In cosa consiste esattamente il bruxismo?
Si tratta di un fenomeno che può avvenire durante il sonno (SLEEP BRUXISM) o durante il periodo di veglia e consiste nello sfregamento e/o serramento dei denti. Tale movimento è involontario ed il soggetto che lo manifesta non ne è affatto consapevole. Il bruxismo si può manifestare in 4 modalità diverse:
- SERRAMENTO MANDIBOLARE: consiste nel mantenimento in posizione fissa della mandibola, attraverso l’irrigidimento dei muscoli masticatori ma senza alcun contatto dentale.
- CONTATTO DENTALE: un contatto tra i denti senza che si eserciti forza nell’occlusione
- SERRAMENTO DENTALE: dove il contatto tra i denti delle due arcate in posizione statica è esercitato con forza, ma senza movimenti di scivolamento.
- DIGRIGNAMENTO: in cui il contatto tra i denti delle due arcate è esercitato con forza e movimento accompagnato da rumore ripetitivo e caratteristico che segnala la presenza del fenomeno alle altre persone presenti.
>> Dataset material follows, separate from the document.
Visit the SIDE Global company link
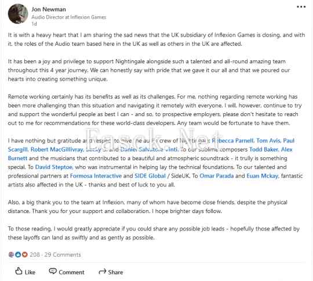Image resolution: width=313 pixels, height=281 pixels. [150, 176]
Il bruxismo è un fenomeno diffuso?
Uno studio di Manfredini et al. (1) del 2013 ha esaminato 22 articoli pubblicati sulla diffusione del bruxismo tra i bambini occidentali riscontrando una grandissima variabilità tra i dati: dal 3-5% della popolazione fino al 40%. Tale ampiezza è dovuta alla differenza di rilevazione del fenomeno tra studi diversi: dati polisomnografici ed elettromiografici oppure report dei genitori. La AIOP (Associazione Italiana Odotoiatria Protesica), in un articolo del 2016, afferma che circa il 12% della popolazione soffra di bruxismo (notturno e diurno).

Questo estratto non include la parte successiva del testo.